▶ **What is being asked**: Copy from the news article on the retiree health premium case everything from "Folwell is now" down to "the big picture.", reproducing it word for word.

▶ **Source passage**:
_____

RALEIGH, N.C. (WTVD) -- There's a new turn in the more than decade-long saga involving state government workers and their health care premiums.
This week, State Treasurer Dale Folwell filed a writ of prohibition to overturn a 2022 N.C. Supreme Court ruling that sided with the retirees in their ongoing litigation seeking premium-free retirement benefits.
The saga dates back to 2011 when the General Assembly voted to allow the state's health care provider to start charging premiums. Retirees sued in 2012, and it became a class action lawsuit in 2016. The case made its way through the courts before the N.C. Court of Appeals unanimously ruled against them in 2019.
In 2022, however, the N.C. Supreme Court overturned that appellate court ruling, meaning the lawsuit could move forward once again.
Folwell is now trying to have that 2022 decision thrown away, saying it would cost North Carolina taxpayers billions of dollars.
"We're keepers of the public purse. And in this particular case, we're trying to be the protectors of the public purse," he said.
Tim O'Connell, who runs the association for retired state workers, says it's about the government going back on its promise.
"I would say this is really about loyal retirees of North Carolina, that did the work with an agreement that when they signed on and were vested, this was the agreement that they came to work for the state of North Carolina under," O'Connell said.
Folwell says the retired workers are still covered under a zero-cost Medicare plan, but maintaining the original plan would hamstring the state financially in the big picture.

_____

▶ **Provided material**:

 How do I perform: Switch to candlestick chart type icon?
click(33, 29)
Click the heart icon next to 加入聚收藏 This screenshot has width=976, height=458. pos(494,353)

_____

▶ **Written solution**:
Folwell is now trying to have that 2022 decision thrown away, saying it would cost North Carolina taxpayers billions of dollars.
"We're keepers of the public purse. And in this particular case, we're trying to be the protectors of the public purse," he said.
Tim O'Connell, who runs the association for retired state workers, says it's about the government going back on its promise.
"I would say this is really about loyal retirees of North Carolina, that did the work with an agreement that when they signed on and were vested, this was the agreement that they came to work for the state of North Carolina under," O'Connell said.
Folwell says the retired workers are still covered under a zero-cost Medicare plan, but maintaining the original plan would hamstring the state financially in the big picture.